What to do:
Pull each line containing "icon" out of the listing below.
▼▼▼
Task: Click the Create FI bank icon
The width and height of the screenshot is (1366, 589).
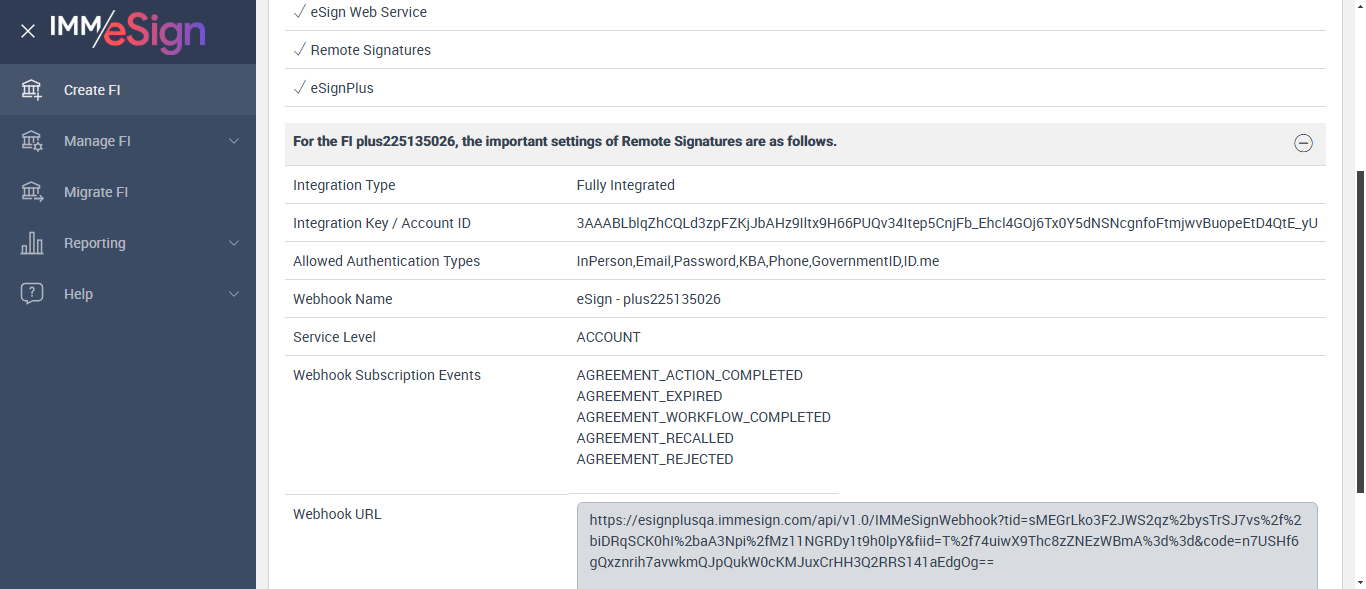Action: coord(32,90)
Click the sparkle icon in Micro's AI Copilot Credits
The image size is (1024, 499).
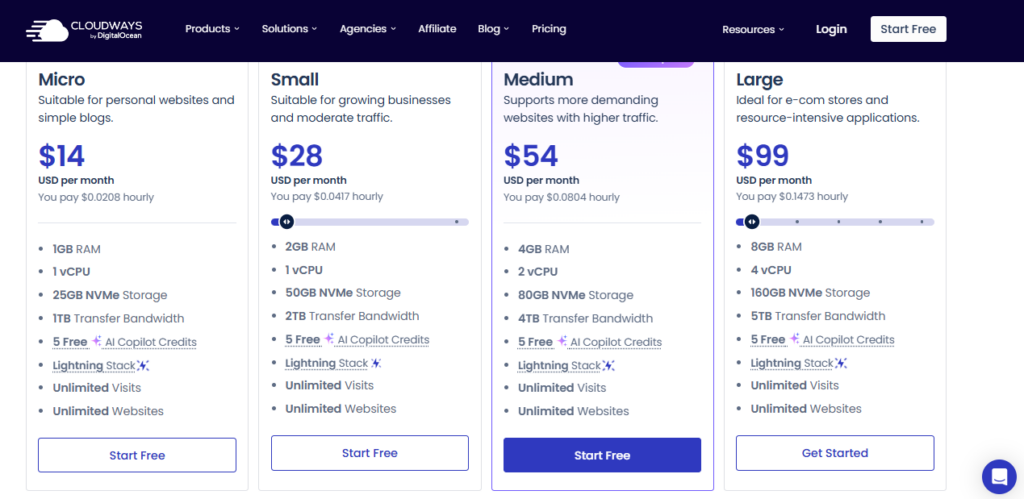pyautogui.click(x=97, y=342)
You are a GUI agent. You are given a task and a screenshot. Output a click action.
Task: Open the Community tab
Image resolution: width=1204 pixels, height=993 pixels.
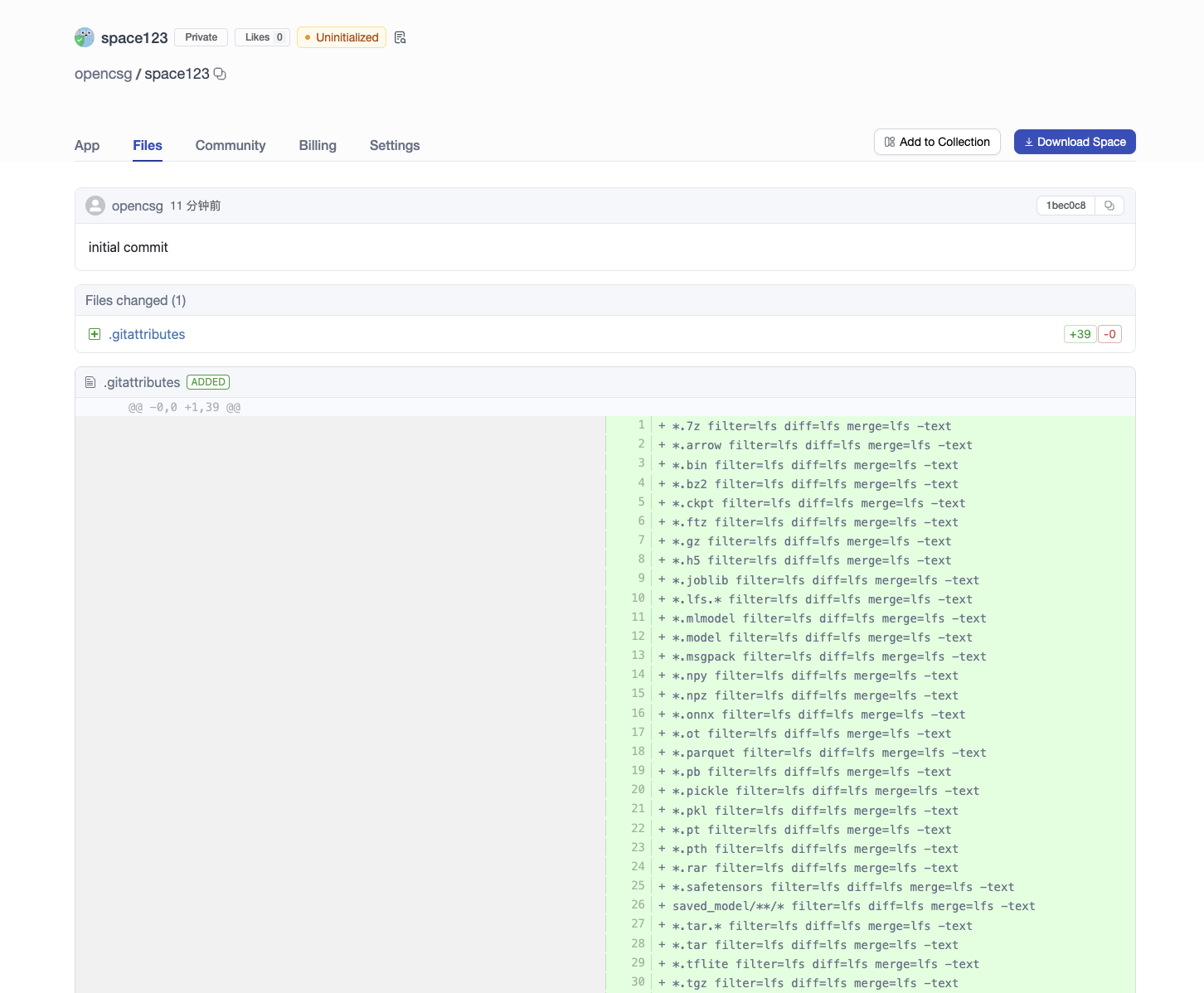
▲▲▲
Written solution:
Task: Click the Create FI bank icon
Click the sparkle icon in Micro's AI Copilot Credits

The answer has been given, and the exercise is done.